Artur Maxhuni

Personal information
- Date of birth: 27 October 1972 (age 53)
- Place of birth: Kavajë, Albania
- Height: 1.80 m (5 ft 11 in)
- Position: Forward

Senior career*
- Years: Team / Apps / (Gls)
- 1992–1993: Tirana / 18 / (2)
- 1997–1998: Wehen Wiesbaden / 33 / (13)
- 1998–1998: FC St.
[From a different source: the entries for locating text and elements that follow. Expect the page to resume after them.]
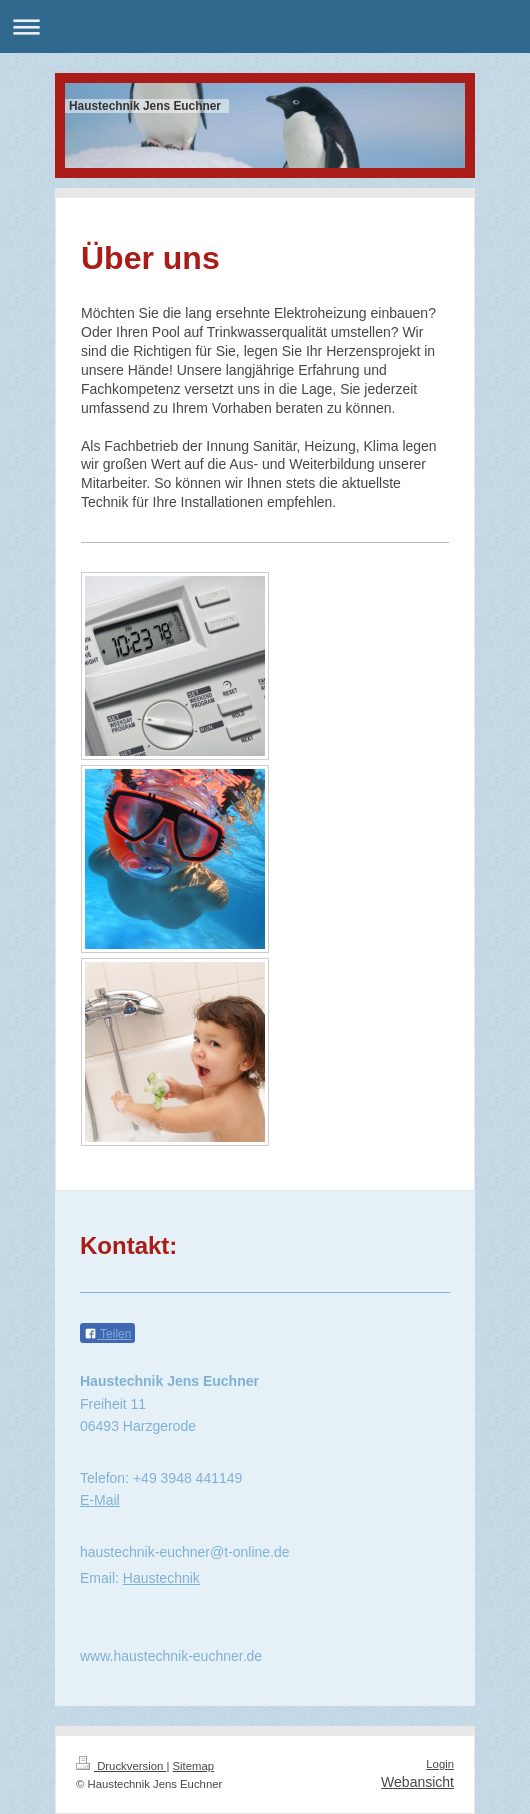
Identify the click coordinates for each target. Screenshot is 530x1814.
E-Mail (100, 1500)
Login (440, 1764)
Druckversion (121, 1766)
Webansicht (417, 1782)
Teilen (107, 1334)
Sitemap (194, 1766)
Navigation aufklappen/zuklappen (265, 26)
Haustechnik (161, 1578)
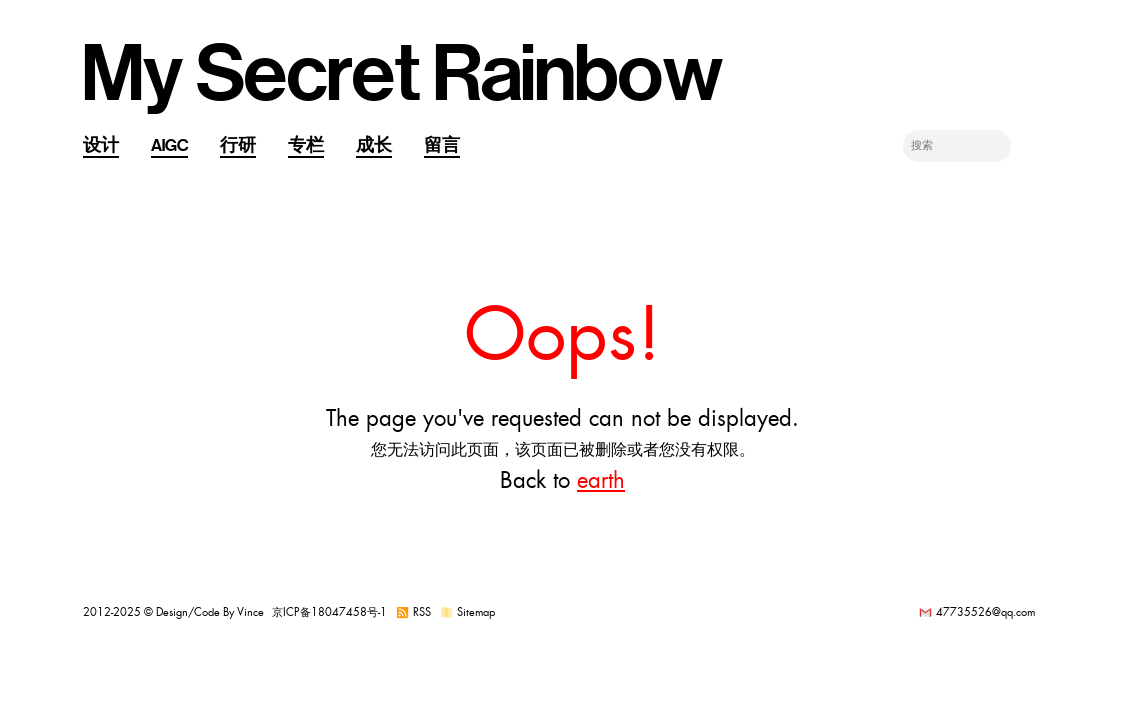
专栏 (306, 145)
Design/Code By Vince (210, 612)
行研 (238, 145)
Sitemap (476, 612)
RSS (422, 612)
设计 (101, 145)
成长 (374, 145)
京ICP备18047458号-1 (329, 612)
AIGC (169, 145)
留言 (442, 145)
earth (601, 480)
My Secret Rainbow (403, 75)
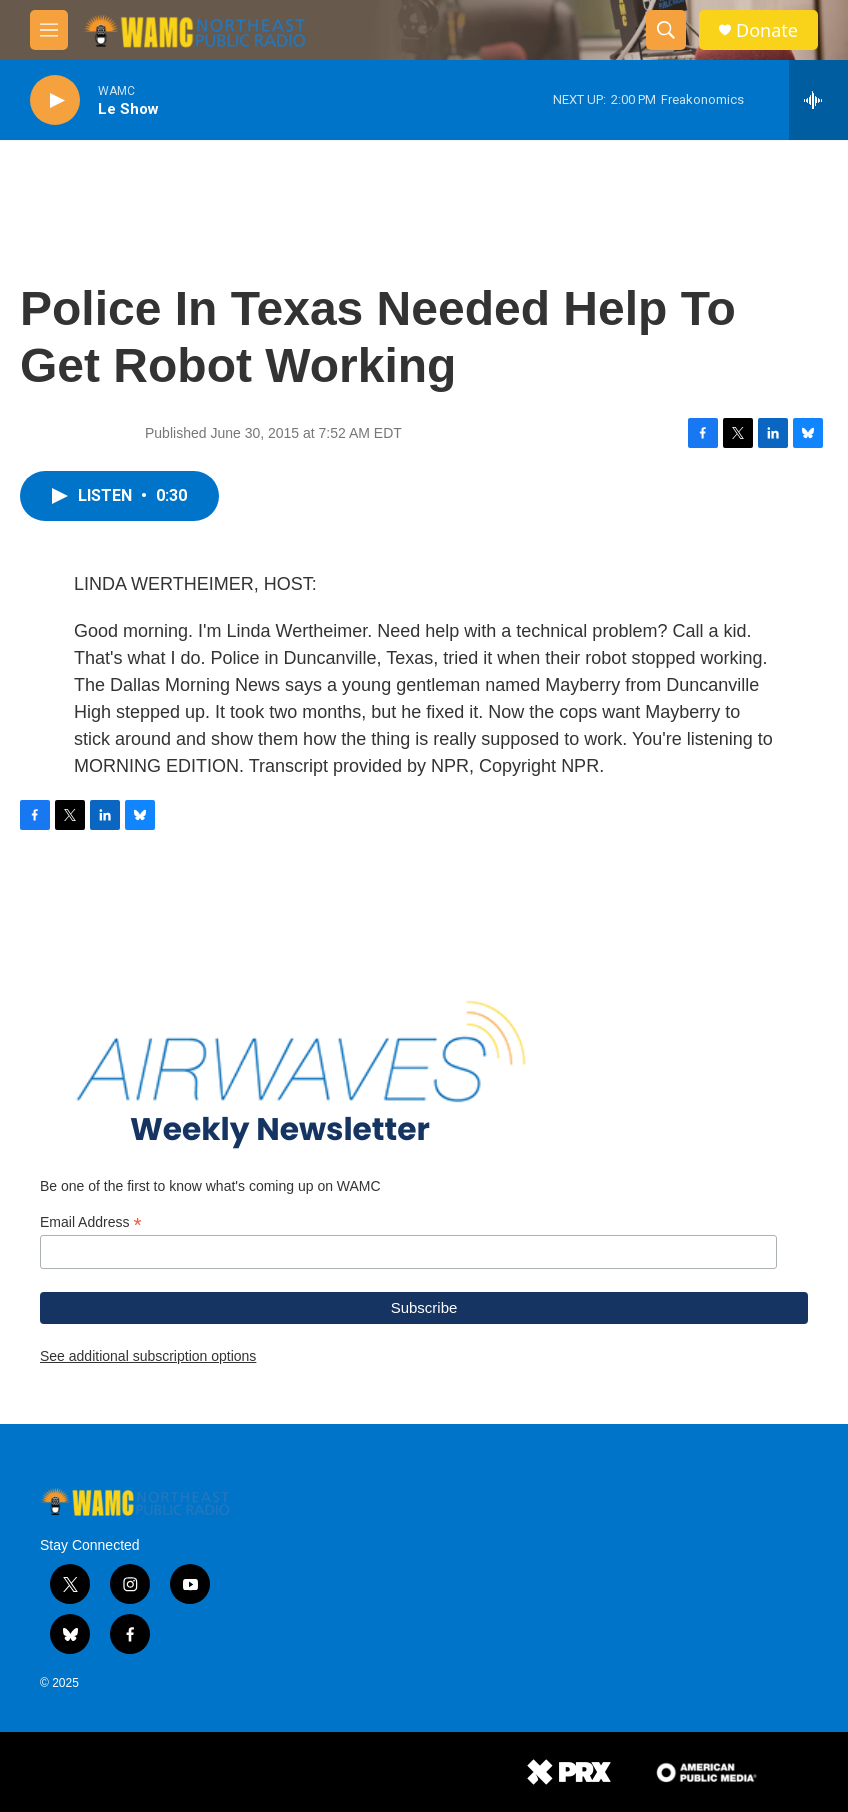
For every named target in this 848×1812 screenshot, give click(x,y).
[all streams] (818, 100)
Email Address (91, 1222)
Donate (767, 30)
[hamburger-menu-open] (49, 30)
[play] (55, 100)
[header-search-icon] (666, 30)
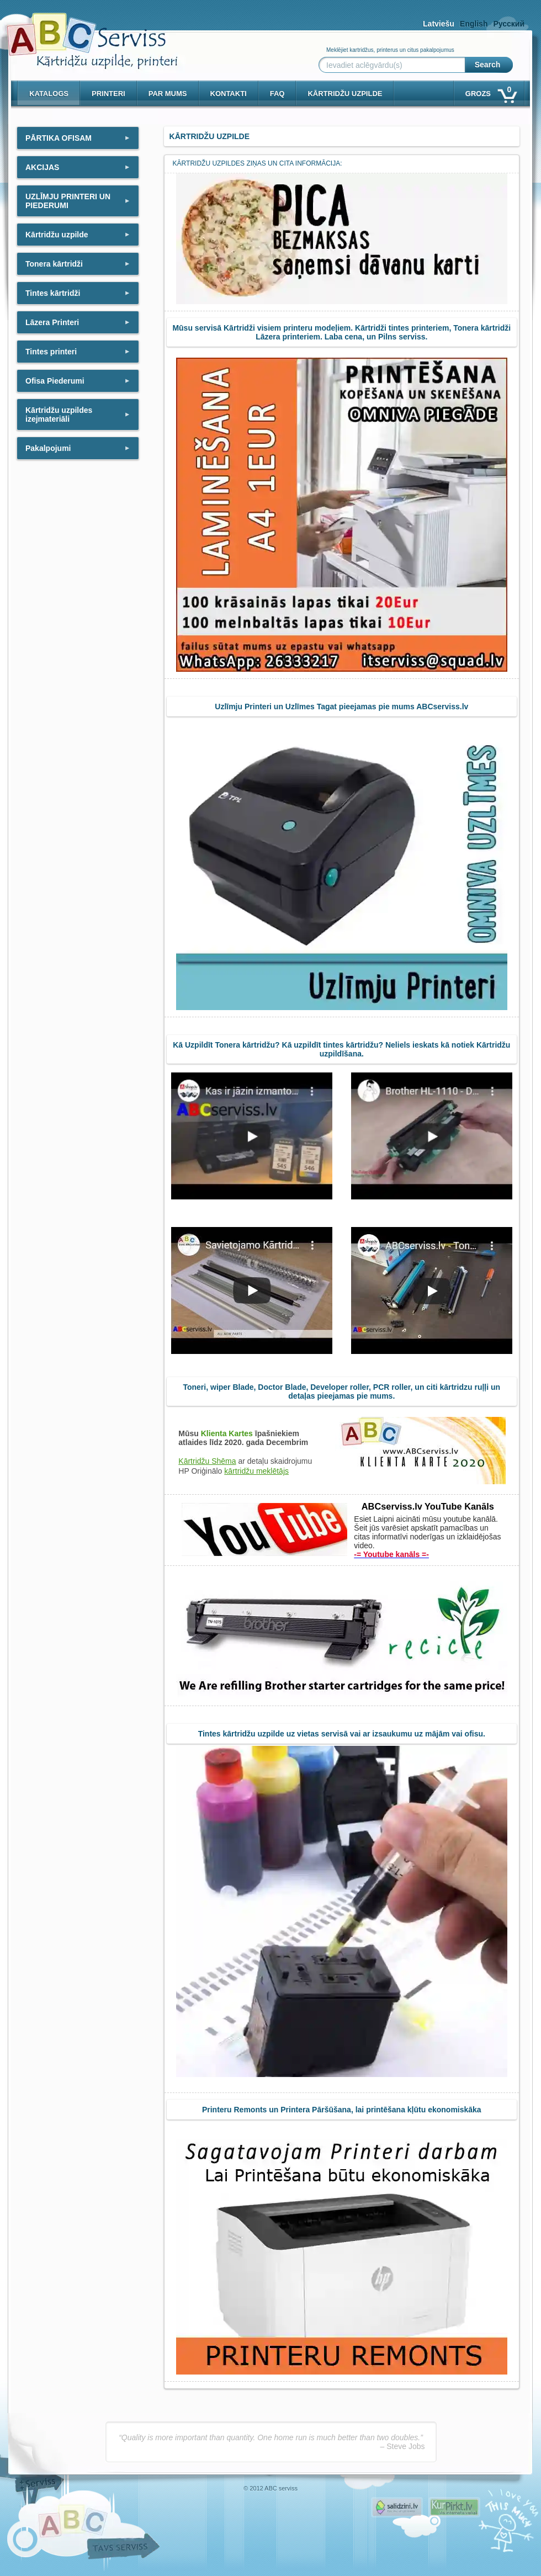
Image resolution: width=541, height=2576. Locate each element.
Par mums (167, 93)
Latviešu (438, 23)
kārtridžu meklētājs (256, 1471)
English (474, 23)
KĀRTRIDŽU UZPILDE (344, 93)
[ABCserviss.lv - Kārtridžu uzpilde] (82, 33)
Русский (508, 23)
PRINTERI (108, 93)
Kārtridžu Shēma (207, 1461)
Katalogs (48, 93)
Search (488, 64)
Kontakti (228, 93)
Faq (277, 93)
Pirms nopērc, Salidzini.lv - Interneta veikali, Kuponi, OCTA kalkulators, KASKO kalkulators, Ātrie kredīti (397, 2507)
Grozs (490, 91)
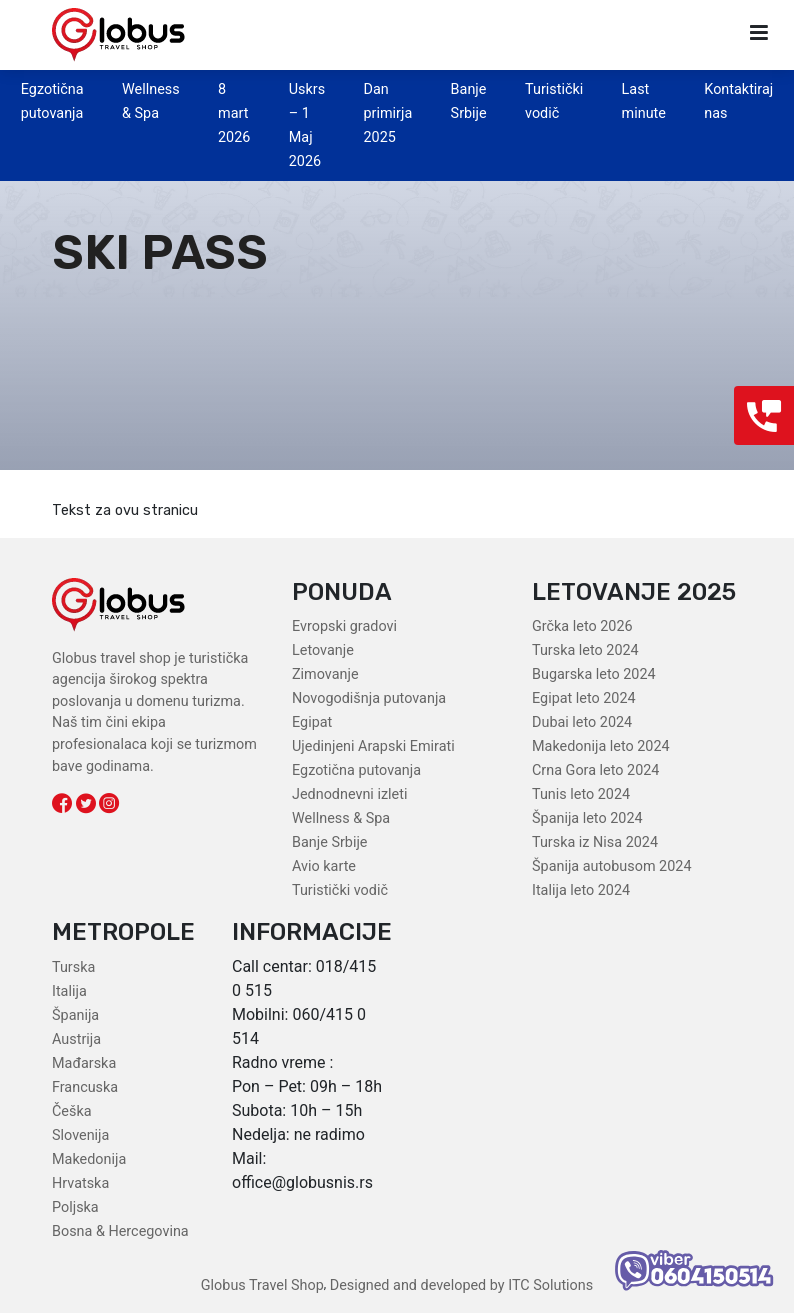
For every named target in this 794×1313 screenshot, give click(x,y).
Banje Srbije (329, 842)
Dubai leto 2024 (582, 722)
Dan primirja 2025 (387, 113)
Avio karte (324, 866)
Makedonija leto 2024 (601, 746)
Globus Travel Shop (262, 1285)
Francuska (85, 1087)
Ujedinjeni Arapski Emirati (373, 746)
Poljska (75, 1207)
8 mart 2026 (234, 113)
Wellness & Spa (341, 818)
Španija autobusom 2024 (611, 866)
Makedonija (89, 1159)
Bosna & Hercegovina (120, 1231)
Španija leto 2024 (587, 818)
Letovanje (323, 650)
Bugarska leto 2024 (594, 674)
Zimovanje (325, 674)
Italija (69, 991)
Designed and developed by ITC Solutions (459, 1285)
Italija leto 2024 (581, 890)
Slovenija (80, 1135)
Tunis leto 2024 (581, 794)
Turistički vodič (340, 890)
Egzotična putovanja (356, 770)
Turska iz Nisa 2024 (595, 842)
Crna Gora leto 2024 (595, 770)
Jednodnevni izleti (349, 794)
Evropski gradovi (344, 626)
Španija (75, 1015)
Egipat (312, 722)
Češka (72, 1111)
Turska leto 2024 (585, 650)
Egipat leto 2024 (584, 698)
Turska (73, 967)
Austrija (76, 1039)
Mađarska (84, 1063)
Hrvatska (80, 1183)
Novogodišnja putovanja (369, 698)
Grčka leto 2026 (582, 626)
Pauli / 11 / (1)
- 1999–2000: Darmstadt 98 / 12 / (2)
- 2000–2001: Wehen Wiesbaden / 7 / (0)
- 2001–2002: Concordia Hamburg
- 2002–2005: VfL 93 Hamburg

International career
- 1998: Albania / 1 / (0)

= Artur Maxhuni =

Albanian footballer

Artur Maxhuni (born 27 October 1972) is an Albanian former professional footballer who played as a forward in the 2. Bundesliga for SV Wehen Wiesbaden, FC St. Pauli, Darmstadt 98 and SC Concordia Hamburg.

==International career==
Maxhuni made his debut for Albania as a late substitute for Arjan Peço in a September 1998 European Championship qualification match against Georgia, which remained his sole cap.